CRISPR/Cas9-mediated knock-in of V5-tag in human iPS cells : Developing a tool for studying the function and localization of ERCC6L2

Abstract

Bone marrow failure leads to decreased production of blood cells. Inherited bone marrow failure can develop as a consequence of germline mutations, which can increase the risk of developing malignant disorders, such as myelodysplastic syndrome and acute myeloid leukemia. In the past decade, biallelic germline mutations in ERCC6L2 gene have been shown to cause bone marrow failure. Additionally, these mutations increase the risk of accumulating somatic TP53 mutations and the development of a poor prognosis subtype of acute myeloid leukemia, known as erythroleukemia (AML M6). ERCC6L2 protein functions in DNA repair mechanisms. However, the function of the mutated ERCC6L2 protein has not yet been fully investigated. Mutations in ERCC6L2 may cause premature termination of translation, potentially leading to a truncated protein product, which may alter its function.
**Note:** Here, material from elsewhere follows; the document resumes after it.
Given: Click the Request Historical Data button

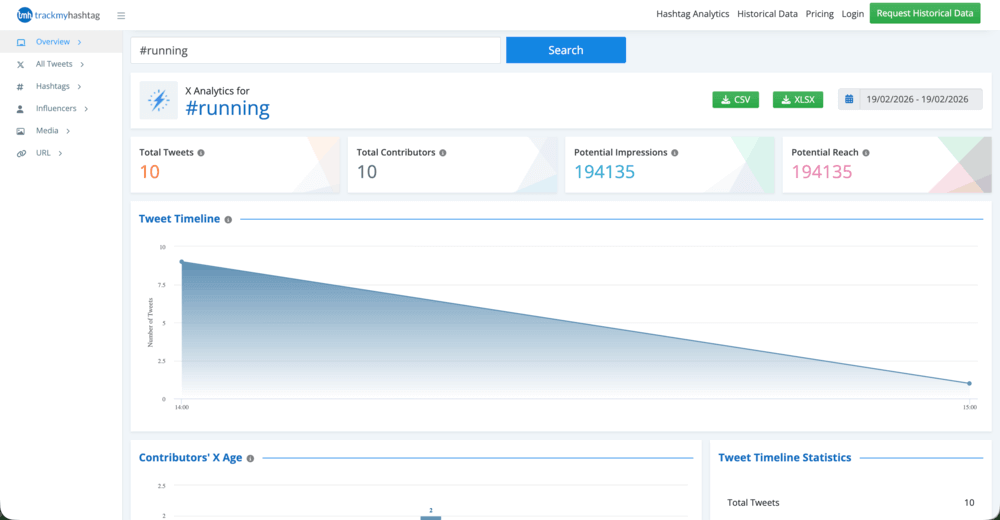Looking at the screenshot, I should click(x=924, y=13).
The aim of this study was to develop a tool that could be used in future research to investigate the product, function, and localization of the truncated ERCC6L2 protein. The study utilized human induced pluripotent stem cells (hiPSCs) generated from fibroblasts of patients carrying ERCC6L2 germline mutations. This study employed the CRISPR/Cas9 gene editing technique by inserting a V5 epitope tag into ERCC6L2, which can be detected using an appropriate antibody. Successful gene editing was screened using agarose gel electrophoresis of PCR amplified samples and confirmed by Sanger sequencing.

The results demonstrated that the V5 epitope tag was successfully inserted into ERCC6L2. The goal was to produce cell lines that would represent with homozygous insertion of the V5 epitope tag. In addition to homozygous cell lines, heterozygous cell lines were also obtained.